A 6th teenager charged in the 1989 Central Park jogger case is exonerated : NPR
Steven Hirsch / AP
NEW YORK (AP) – A co-defendant of the so-called Central Park Five, whose conviction in the infamous 1989 rape of a runner was served more than a decade later, has been overturned. bleach on Monday.
Steven Lopez was exonerated at the request of both Lopez’s attorney and prosecutor at the Manhattan trial.
Lopez was 15 years old when he was arrested with five other Black and Latino teenagers in the rape and assault of Trisha Meili but reached an agreement with prosecutors to plead guilty to the lesser charges he and several others sought. killed a male runner that same night.
District Attorney Alvin Bragg told the judge Monday that a review of the case found that Lopez had unwittingly pleaded guilty “in the face of false statements” and was under “great outside pressure.” ” He served more than three years behind bars before being released in the early 1990s.
Lopez, now 48, did not make a statement in court and left without speaking to reporters.
“Mr. Lopez is seeking privacy at this time,” said his attorney, Eric Shapiro Renfroe.
During the hearing, the defense attorney told his client: “I believe what has happened to you is a profound injustice and an American tragedy. … I am pleased to have be here today with DA Bragg so we can get your name back.” “
The brutal attack on Meili, a 28-year-old white investment banker who was in a coma 12 days after the attack, is seen as a symbol of New York City’s lawlessness in an era where The city records 2,000 homicides a year.

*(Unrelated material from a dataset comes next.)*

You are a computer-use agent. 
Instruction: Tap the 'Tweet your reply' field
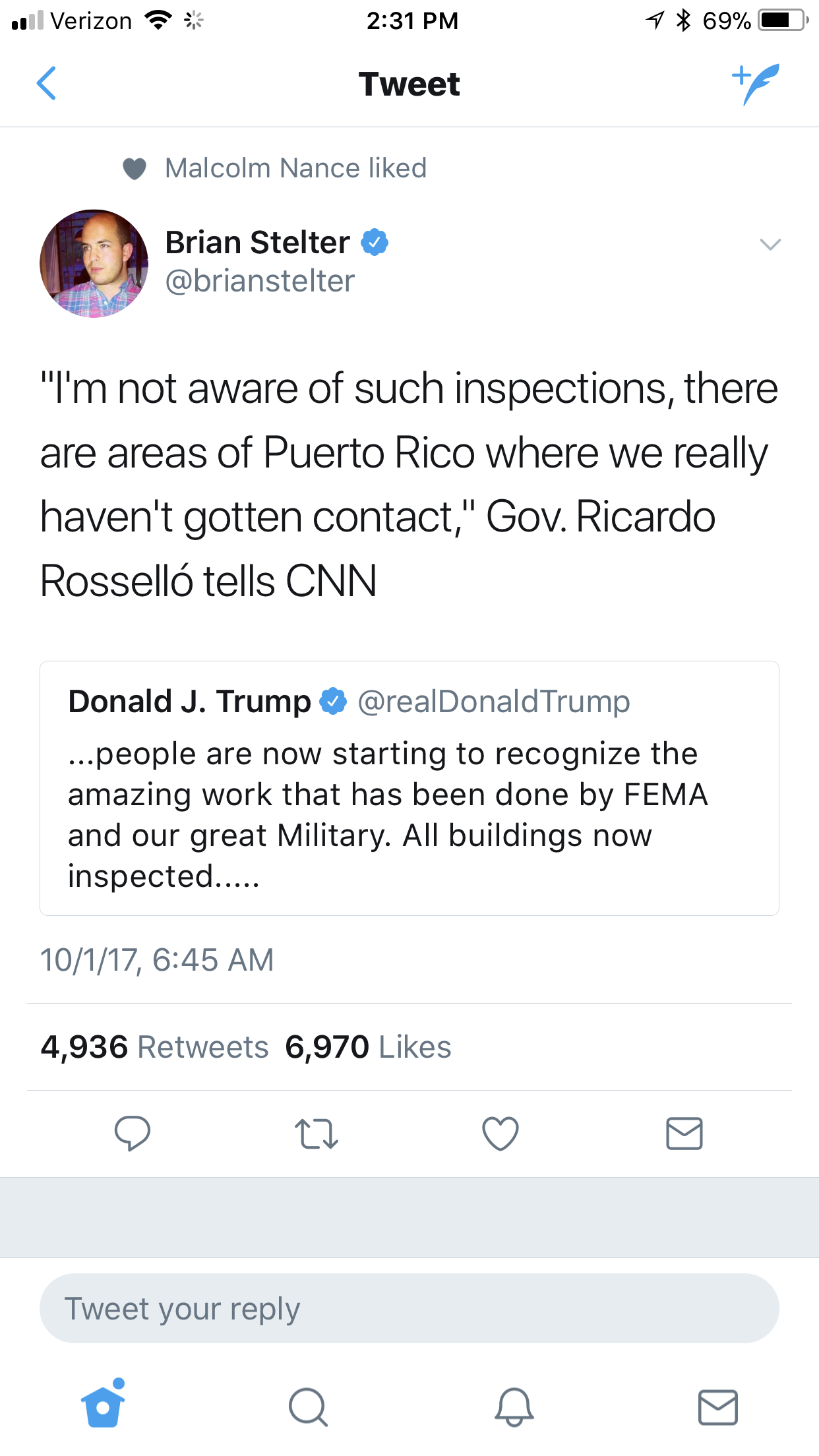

Her assault happened one night when several other people were attacked by a group of young people in the park.
Five teenagers were convicted in the Meili attack and served six to 13 years in prison. Their sentencing came in 2002 after evidence linked a convicted rapist and serial killer, Matias Reyes, to the assault. Reyes told investigators that he alone was responsible for the attack on Meili.
Prosecutors reviewing the case concluded the teenagers’ confession, made after hours of questioning, was profoundly flawed.
“Comparison of statements reveals disturbing discrepancies,” they wrote in court papers at the time. “The five defendants’ accounts vary on the specifics of almost every major aspect of the crime.”
Prosecutors said Monday that claims involving Lopez in that night’s violence are also unreliable.
Other individuals who linked Lopez to attacks on male and female runners later withdrew their charges in their civil records, prosecutors wrote in court papers. The newspaper added that the male runner never identified Lopez as one of the attackers.
Central Park Five, now sometimes referred to as the “Exonerated Five,” won a $40 million settlement from the city and inspired books, movies, and TV shows.
Lopez has not received a settlement, and his case has been largely forgotten in the years since he pleaded guilty to robbery in 1991 to avoid being charged with more serious rape. He was pardoned for the first time in The New York Times.
The AP usually doesn’t identify victims of sexual assault, but Meili went public in 2003 and published a book titled I’m a Central Park Runner.